- **Direction**: Arrange the lines of the records as a Markdown table with the columns Row and Line, starting with the line that contains "Click Spain's points" and going on through the line that contains "pos(1043,101)". Leave out any blank lines.

[Extracted data start]

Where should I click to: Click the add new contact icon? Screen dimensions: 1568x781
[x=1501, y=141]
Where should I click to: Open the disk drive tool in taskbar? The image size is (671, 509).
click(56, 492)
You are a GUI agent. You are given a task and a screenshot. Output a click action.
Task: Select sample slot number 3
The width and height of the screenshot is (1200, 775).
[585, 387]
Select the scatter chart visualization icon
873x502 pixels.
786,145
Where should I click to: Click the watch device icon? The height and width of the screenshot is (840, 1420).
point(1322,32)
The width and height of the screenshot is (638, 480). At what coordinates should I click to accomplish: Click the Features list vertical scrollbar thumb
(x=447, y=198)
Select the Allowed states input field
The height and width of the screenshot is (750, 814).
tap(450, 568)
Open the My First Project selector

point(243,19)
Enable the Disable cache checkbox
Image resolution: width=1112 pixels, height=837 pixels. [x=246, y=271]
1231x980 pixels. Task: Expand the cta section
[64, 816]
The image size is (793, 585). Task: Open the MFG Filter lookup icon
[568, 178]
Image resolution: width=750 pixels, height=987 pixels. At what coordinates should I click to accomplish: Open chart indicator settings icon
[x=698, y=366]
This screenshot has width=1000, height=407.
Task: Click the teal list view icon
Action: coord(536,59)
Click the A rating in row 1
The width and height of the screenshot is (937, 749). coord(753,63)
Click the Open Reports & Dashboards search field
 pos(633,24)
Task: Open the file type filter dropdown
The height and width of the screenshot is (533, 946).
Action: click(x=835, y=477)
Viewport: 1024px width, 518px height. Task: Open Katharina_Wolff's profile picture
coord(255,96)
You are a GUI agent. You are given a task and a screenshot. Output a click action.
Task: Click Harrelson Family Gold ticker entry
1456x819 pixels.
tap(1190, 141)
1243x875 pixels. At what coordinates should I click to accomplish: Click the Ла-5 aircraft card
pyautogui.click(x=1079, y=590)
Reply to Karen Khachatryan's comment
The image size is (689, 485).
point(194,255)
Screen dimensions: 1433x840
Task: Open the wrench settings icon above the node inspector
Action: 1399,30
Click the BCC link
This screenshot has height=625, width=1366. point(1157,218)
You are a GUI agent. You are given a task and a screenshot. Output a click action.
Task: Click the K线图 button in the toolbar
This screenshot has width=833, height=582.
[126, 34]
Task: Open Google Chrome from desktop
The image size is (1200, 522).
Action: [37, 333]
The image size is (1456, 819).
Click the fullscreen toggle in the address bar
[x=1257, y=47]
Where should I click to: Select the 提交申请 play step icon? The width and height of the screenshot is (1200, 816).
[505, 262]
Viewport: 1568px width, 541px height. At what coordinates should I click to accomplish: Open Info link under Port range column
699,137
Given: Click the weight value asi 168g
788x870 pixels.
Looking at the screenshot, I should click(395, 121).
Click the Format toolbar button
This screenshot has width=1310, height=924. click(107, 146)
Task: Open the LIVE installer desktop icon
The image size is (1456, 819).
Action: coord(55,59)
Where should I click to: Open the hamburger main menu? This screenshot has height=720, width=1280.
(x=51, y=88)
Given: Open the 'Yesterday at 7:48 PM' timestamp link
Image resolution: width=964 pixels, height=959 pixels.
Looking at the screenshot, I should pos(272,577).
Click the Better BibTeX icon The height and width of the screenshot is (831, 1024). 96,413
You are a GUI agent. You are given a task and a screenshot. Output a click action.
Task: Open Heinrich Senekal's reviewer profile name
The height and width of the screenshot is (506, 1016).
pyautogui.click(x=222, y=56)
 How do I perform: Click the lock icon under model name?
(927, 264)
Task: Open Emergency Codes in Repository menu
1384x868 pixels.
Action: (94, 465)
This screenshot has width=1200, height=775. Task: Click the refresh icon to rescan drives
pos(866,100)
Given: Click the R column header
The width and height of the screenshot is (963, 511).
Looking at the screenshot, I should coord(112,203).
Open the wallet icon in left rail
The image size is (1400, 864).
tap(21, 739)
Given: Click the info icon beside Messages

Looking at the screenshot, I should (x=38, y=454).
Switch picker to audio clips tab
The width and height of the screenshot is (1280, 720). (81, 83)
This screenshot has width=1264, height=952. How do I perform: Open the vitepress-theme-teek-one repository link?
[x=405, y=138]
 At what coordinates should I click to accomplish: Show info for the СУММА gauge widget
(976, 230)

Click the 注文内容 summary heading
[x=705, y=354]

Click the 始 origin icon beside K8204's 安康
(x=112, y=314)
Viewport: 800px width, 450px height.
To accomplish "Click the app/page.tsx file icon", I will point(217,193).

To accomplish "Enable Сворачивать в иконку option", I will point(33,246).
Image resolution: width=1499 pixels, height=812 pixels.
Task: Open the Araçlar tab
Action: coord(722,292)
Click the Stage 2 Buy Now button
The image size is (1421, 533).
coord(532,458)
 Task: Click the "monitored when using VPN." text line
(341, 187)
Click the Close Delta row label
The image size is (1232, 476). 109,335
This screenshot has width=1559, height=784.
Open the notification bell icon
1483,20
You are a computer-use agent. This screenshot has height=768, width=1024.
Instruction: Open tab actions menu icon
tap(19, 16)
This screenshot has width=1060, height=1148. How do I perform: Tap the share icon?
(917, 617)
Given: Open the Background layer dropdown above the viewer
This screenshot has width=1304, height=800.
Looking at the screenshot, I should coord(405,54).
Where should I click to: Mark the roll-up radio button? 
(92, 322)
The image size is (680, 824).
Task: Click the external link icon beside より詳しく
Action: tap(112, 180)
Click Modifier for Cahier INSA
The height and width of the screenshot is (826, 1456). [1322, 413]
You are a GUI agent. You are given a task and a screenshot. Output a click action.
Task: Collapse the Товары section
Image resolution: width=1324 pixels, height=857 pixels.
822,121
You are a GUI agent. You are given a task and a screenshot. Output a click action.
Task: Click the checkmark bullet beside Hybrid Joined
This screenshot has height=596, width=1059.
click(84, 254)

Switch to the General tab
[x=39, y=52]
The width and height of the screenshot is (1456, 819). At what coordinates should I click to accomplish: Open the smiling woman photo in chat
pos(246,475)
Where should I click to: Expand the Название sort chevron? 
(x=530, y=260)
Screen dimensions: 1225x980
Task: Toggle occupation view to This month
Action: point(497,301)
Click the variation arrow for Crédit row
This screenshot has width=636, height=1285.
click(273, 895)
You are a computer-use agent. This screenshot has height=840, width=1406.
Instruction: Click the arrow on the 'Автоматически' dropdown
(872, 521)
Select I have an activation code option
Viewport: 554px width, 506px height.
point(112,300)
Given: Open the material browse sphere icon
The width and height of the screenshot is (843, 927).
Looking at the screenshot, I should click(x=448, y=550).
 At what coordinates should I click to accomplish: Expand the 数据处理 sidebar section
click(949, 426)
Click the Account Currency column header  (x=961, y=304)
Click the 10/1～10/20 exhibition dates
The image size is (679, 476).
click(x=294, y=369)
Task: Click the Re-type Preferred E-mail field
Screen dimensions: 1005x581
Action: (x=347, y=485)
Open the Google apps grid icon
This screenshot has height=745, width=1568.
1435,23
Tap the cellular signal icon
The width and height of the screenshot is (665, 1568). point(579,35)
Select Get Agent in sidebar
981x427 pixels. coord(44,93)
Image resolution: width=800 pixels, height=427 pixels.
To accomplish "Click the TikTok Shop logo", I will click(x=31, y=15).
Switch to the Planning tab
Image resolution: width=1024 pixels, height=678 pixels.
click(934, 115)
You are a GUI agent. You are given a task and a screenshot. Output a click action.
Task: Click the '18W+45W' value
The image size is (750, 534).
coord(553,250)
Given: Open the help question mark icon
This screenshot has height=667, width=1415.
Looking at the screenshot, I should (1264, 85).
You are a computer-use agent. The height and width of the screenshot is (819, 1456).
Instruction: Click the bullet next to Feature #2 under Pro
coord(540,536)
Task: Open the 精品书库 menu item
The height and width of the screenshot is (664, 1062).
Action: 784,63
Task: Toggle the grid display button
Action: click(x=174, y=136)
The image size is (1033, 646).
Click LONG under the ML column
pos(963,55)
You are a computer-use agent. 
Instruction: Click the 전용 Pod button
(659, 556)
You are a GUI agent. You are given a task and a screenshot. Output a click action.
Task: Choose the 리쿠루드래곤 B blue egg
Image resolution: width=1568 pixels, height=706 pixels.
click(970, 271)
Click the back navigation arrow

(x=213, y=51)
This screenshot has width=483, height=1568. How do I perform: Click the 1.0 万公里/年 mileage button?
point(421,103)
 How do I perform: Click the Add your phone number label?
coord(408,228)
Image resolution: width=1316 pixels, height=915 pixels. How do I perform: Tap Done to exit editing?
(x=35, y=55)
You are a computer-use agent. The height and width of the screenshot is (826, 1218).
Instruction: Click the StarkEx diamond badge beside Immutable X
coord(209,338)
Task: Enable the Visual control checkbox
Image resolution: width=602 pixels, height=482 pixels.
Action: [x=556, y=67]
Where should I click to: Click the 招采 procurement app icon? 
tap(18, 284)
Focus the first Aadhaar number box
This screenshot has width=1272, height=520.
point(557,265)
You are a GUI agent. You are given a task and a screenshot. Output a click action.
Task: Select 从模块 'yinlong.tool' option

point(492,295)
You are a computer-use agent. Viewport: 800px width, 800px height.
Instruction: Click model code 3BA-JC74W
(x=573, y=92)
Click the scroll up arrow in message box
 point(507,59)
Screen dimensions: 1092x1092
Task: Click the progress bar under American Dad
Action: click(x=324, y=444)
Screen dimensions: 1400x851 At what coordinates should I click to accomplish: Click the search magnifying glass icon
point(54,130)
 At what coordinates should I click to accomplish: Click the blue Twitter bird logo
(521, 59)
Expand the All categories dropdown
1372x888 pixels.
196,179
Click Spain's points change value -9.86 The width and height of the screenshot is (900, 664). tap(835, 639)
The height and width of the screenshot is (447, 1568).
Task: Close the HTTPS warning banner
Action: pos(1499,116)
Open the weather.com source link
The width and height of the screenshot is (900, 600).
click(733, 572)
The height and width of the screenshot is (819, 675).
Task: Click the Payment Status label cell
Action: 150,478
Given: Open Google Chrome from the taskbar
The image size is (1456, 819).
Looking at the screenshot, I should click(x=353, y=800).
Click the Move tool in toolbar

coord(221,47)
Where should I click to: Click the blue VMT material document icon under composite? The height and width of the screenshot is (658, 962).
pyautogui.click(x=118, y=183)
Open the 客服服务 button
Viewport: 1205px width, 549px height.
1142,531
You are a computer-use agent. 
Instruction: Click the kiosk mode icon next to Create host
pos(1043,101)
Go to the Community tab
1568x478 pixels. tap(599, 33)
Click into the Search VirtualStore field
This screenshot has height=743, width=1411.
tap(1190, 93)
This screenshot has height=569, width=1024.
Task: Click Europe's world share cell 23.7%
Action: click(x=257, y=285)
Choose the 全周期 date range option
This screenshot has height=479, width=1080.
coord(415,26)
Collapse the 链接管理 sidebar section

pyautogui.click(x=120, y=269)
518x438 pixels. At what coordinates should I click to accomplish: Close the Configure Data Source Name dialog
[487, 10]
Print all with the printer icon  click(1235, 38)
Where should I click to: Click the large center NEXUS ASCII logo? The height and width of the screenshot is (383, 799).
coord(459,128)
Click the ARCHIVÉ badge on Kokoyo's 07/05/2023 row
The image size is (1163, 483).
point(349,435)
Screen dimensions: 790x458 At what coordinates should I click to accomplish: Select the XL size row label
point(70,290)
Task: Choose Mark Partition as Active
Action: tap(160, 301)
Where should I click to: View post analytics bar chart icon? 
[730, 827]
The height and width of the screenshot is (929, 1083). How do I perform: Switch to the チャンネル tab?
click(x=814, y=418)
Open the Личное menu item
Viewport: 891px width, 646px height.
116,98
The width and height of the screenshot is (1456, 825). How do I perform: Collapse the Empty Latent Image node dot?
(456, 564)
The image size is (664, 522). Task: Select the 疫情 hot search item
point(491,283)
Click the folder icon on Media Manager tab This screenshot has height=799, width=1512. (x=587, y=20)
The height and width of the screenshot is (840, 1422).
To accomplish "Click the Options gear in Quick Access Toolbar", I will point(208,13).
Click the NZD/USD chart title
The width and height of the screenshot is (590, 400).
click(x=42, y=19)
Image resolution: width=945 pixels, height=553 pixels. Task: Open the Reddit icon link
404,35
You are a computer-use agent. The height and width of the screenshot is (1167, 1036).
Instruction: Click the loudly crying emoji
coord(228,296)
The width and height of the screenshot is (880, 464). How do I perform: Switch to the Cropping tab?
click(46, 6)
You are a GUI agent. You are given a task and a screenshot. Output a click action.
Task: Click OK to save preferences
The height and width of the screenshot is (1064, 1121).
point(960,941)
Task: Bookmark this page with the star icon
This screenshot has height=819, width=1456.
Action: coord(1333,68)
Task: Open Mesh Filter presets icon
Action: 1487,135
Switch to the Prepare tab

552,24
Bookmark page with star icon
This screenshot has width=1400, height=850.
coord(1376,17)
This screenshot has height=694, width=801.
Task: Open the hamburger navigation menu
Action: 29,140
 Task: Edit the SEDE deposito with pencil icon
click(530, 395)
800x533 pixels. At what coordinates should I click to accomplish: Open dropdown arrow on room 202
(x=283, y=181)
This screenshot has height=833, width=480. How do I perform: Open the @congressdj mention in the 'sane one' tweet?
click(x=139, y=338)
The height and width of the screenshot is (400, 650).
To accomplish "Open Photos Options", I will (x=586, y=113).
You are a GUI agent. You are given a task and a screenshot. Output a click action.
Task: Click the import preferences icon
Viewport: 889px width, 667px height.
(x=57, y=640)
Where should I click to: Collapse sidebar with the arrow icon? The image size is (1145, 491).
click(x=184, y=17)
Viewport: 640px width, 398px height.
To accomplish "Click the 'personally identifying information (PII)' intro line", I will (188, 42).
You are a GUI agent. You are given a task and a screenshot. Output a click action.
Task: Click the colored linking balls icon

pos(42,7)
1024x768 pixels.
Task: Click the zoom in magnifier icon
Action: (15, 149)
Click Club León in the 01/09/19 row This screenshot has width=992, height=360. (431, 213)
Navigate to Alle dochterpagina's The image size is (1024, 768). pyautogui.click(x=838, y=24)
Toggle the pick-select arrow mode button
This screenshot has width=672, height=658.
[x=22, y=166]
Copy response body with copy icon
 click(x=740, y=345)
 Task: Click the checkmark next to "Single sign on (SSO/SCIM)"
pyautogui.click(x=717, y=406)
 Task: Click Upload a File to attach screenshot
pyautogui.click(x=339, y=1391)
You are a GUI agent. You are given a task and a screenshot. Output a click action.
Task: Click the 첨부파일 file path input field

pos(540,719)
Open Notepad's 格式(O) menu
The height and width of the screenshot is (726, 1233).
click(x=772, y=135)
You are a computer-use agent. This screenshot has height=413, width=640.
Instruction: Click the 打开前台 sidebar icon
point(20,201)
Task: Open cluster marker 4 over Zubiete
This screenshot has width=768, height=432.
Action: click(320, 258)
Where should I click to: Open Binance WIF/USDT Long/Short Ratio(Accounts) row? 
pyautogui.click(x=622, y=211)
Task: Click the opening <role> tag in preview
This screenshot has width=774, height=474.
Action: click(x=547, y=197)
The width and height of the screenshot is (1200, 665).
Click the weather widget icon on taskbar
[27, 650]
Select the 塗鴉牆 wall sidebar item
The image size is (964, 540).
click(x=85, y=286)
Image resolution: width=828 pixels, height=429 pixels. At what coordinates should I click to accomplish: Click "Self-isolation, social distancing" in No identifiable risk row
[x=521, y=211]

[Extracted data end]

- **Expected output**:
| Row | Line |
|---|---|
| 1 | Click Spain's points change value -9.86 The width and height of the screenshot is (900, 664). tap(835, 639) |
| 2 | The height and width of the screenshot is (447, 1568). |
| 3 | Task: Close the HTTPS warning banner |
| 4 | Action: pos(1499,116) |
| 5 | Open the weather.com source link |
| 6 | The width and height of the screenshot is (900, 600). |
| 7 | click(733, 572) |
| 8 | The height and width of the screenshot is (819, 675). |
| 9 | Task: Click the Payment Status label cell |
| 10 | Action: 150,478 |
| 11 | Given: Open Google Chrome from the taskbar |
| 12 | The image size is (1456, 819). |
| 13 | Looking at the screenshot, I should click(x=353, y=800). |
| 14 | Click the Move tool in toolbar |
| 15 | coord(221,47) |
| 16 | Where should I click to: Click the blue VMT material document icon under composite? The height and width of the screenshot is (658, 962). |
| 17 | pyautogui.click(x=118, y=183) |
| 18 | Open the 客服服务 button |
| 19 | Viewport: 1205px width, 549px height. |
| 20 | 1142,531 |
| 21 | You are a computer-use agent.  |
| 22 | Instruction: Click the kiosk mode icon next to Create host |
| 23 | pos(1043,101) |